Porous polymeric particles have been prepared and used for many different purposes. For example, porous particles have been described for use in chromatographic columns, ion exchange and adsorption resins, drug delivery devices, cosmetic formulations, papers, and paints. The methods for generating pores in polymeric particles are well known in the field of polymer science. However, each particular porous particle often requires unique methods for their manufacture. Some methods of manufacture produce large particles without any control of the pore size while other manufacturing methods control the pore size without controlling the overall particle size.
Marker material can be included in porous particles so that the particles can be detected for a specific purpose. For example, U.S. Patent Application Publications 2008/0176157 (Nair et al.) and 2010/0021838 (Putnam et al.) and U.S. Pat. No. 7,754,409 (Nair et al.) describe porous particles and a method for their manufacture, which porous particles are designed to be toner particles for use in electrophotography. Such porous particles (“toners”) can be prepared using a multiple emulsion process in combination with a suspension process (such as “evaporative limited coalescence”, ELC) in a reproducible manner and with a narrow particle size distribution.
Toner particles having a luminescent material that includes quantum dots are described in EP 2,025,525 (Wosnick et al.) and can be used to form detectable markings on substrates. These toner particles can also include colorants or other detectable components.

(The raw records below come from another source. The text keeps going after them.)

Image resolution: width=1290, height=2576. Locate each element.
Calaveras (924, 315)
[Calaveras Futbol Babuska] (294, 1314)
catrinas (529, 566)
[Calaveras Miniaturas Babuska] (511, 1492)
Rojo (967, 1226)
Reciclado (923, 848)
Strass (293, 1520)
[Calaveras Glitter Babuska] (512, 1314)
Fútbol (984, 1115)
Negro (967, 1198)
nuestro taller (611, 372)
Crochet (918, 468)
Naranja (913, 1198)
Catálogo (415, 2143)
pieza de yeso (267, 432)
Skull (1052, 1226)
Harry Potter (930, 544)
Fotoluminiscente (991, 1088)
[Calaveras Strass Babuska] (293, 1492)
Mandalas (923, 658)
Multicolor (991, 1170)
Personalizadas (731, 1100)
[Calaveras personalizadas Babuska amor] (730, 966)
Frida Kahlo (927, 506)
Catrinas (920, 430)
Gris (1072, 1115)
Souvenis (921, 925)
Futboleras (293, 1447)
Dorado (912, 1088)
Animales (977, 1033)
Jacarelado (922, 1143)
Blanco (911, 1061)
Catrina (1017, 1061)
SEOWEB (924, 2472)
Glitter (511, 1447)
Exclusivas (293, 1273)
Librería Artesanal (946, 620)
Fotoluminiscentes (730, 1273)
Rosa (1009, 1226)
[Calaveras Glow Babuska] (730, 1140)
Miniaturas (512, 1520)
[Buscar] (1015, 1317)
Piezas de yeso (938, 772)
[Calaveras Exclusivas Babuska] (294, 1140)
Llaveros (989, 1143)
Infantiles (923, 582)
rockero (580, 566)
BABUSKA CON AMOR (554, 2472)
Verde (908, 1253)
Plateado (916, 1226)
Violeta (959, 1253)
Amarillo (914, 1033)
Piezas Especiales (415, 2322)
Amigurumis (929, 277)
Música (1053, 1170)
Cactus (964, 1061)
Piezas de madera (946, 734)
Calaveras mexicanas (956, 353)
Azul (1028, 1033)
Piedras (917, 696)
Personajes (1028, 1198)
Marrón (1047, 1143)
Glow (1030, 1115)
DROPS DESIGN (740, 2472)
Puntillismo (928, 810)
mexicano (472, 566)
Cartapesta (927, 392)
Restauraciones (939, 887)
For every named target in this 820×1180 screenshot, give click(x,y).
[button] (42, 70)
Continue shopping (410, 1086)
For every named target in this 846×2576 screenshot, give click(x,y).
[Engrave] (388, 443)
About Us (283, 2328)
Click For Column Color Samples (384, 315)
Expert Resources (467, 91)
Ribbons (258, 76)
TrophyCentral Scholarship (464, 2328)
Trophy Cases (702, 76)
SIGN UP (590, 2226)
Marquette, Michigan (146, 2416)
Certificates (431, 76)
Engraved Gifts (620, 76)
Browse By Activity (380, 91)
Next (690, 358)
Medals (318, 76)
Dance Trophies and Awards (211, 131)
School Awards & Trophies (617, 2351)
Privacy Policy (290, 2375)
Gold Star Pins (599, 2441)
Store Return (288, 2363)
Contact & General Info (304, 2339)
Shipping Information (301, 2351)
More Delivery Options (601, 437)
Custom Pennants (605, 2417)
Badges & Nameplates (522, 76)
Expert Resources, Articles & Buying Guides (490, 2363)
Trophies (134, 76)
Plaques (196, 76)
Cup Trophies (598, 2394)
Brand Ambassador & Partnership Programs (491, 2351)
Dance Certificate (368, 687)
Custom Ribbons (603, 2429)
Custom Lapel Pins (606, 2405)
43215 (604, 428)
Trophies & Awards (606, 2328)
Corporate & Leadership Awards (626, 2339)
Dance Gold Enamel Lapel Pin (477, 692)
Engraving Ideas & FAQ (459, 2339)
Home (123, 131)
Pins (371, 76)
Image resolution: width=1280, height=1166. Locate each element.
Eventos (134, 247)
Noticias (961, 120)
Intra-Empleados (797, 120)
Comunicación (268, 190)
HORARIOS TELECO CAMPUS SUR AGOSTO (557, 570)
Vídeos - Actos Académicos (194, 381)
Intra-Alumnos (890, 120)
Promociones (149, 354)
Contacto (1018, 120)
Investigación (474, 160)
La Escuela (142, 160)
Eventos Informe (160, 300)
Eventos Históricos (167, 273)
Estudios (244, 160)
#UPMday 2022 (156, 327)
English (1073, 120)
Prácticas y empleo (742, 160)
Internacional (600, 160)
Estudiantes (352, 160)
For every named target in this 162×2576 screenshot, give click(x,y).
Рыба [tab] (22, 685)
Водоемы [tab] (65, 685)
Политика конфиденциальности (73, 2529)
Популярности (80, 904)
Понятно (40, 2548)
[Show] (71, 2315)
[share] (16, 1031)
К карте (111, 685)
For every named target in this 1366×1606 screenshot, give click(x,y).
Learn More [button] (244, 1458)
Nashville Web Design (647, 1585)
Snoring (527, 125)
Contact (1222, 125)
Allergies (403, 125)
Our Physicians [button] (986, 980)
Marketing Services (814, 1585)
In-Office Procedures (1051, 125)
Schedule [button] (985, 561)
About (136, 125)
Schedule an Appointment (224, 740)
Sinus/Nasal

U.S. Pat. No. 7,887,984 (Nair et al.) describes porous toner particles comprising a continuous binder polymer phase and a second phase of a hydrocolloid in discrete pores. These porous toner particles are prepared using limited coalescence techniques.
U.S. Pat. No. 8,110,628 (Nair et al.) describes the preparation of porous particles having first and second discrete pores in which are incorporated detectably different marker materials. Such porous particles are prepared using multiple water-in-oil emulsions and various discrete pore stabilizing hydrocolloids.
While the noted methods and porous particles provide significant advances in the art, there is a need for a way to prepare porous particles that can be free of detectable markers, but which have sets of pores having different averages sizes, for example as bimodal or multi-modal size distribution.
Porous polymeric particles of controlled size are useful in diverse applications such as physical spacers, gaseous absorbers, optical barriers and diffusers, permeable barriers, electrophotographic toners, lubricants, dessicants, and dispersive media. Porous polymeric particles having discrete pores of controlled size are likewise of technological importance to these and other applications where the precise control of particle density, optical scatter, particle modulus, or elasticity or internal porous surface area is advantageous. There is a need to find a way to prepare such porous polymeric particles in a reproducible manner.